▸ **Dataset entries**:
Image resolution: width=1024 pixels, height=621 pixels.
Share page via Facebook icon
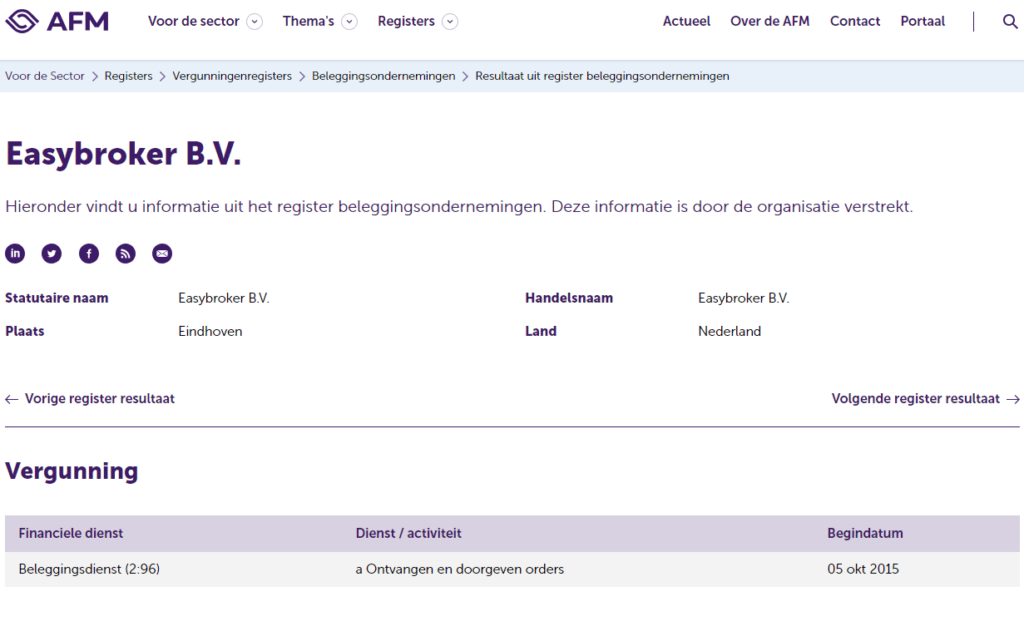(89, 253)
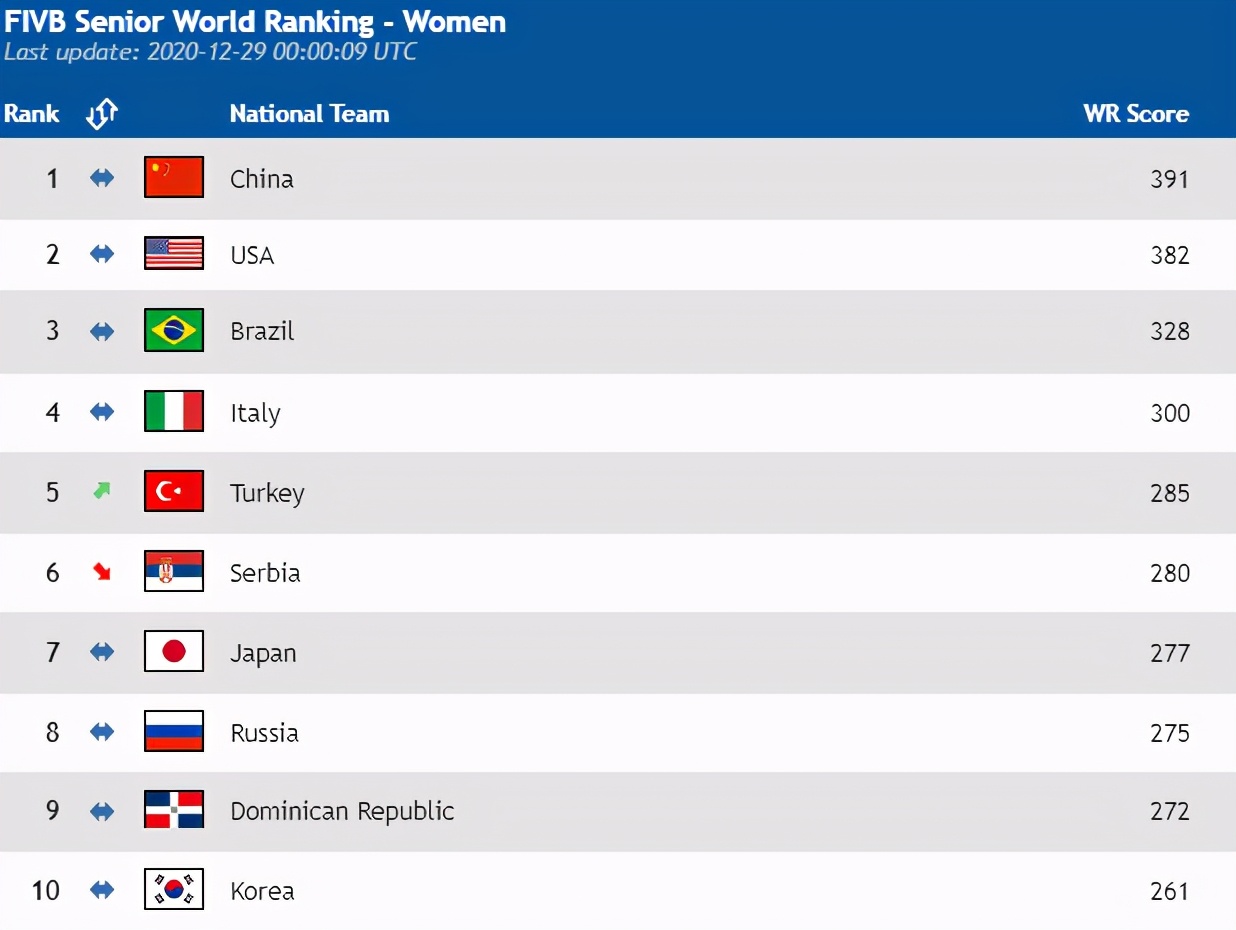Viewport: 1236px width, 930px height.
Task: Click Italy's WR Score value 300
Action: point(1170,413)
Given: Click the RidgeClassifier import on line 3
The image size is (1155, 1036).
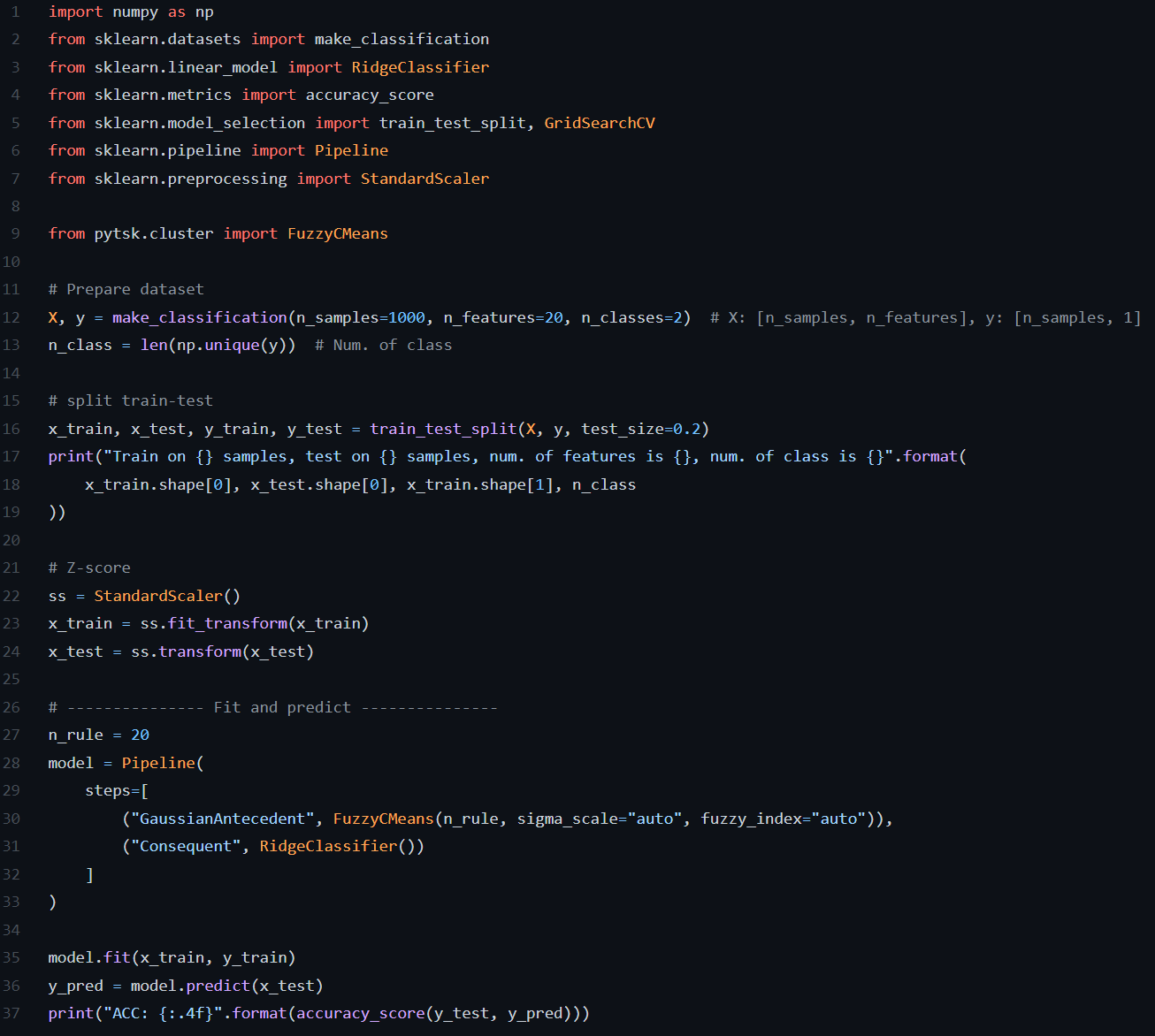Looking at the screenshot, I should pyautogui.click(x=419, y=67).
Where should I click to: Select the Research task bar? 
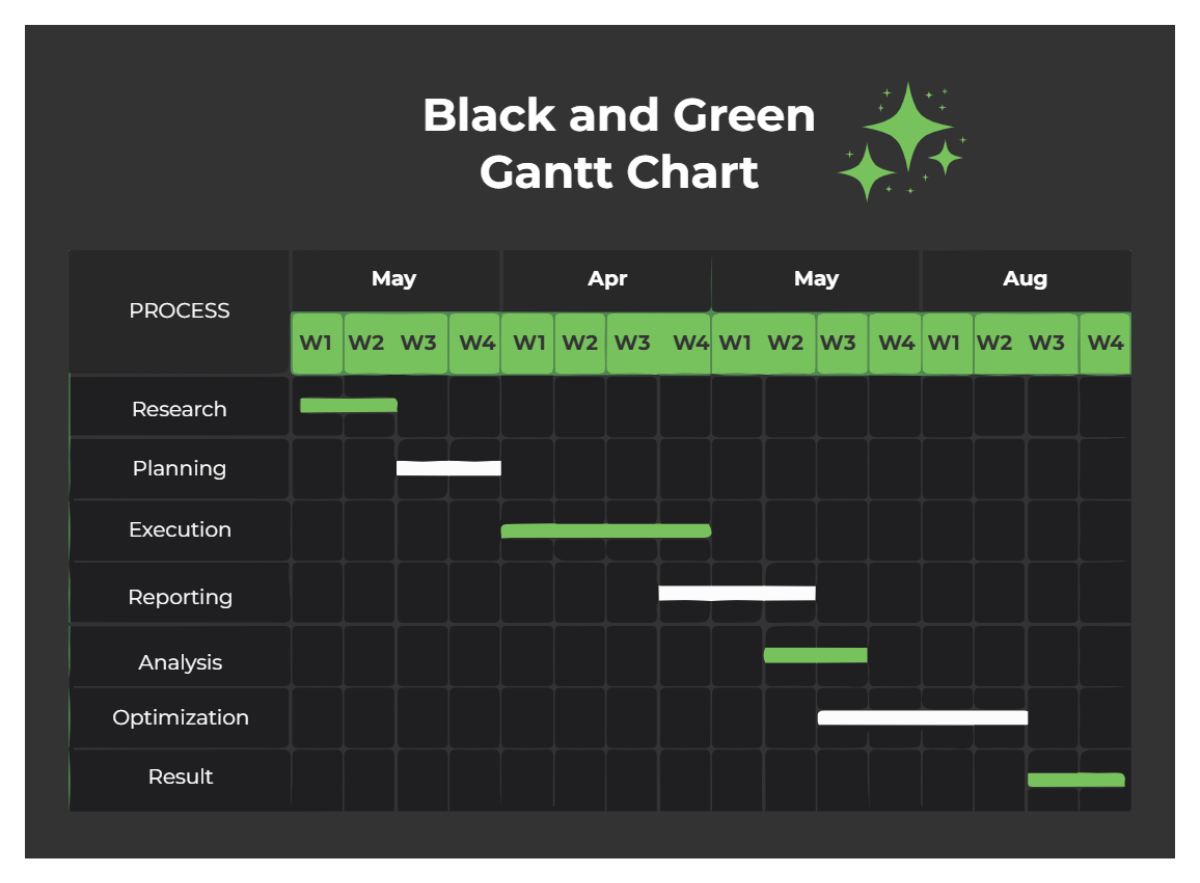click(347, 404)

▸ **TASK PROMPT**:
Starting at the line that contains "Share page via Facebook icon", write out every line through the final line of the entries, word for word; skip any pictures.

▸ **ANSWER TO THE PROBLEM**:
Share page via Facebook icon
(89, 253)
Viewport: 1236px width, 930px height.
Task: Click Italy's WR Score value 300
Action: point(1170,413)
Given: Click the RidgeClassifier import on line 3
The image size is (1155, 1036).
Looking at the screenshot, I should pyautogui.click(x=419, y=67).
Where should I click to: Select the Research task bar? 
click(347, 404)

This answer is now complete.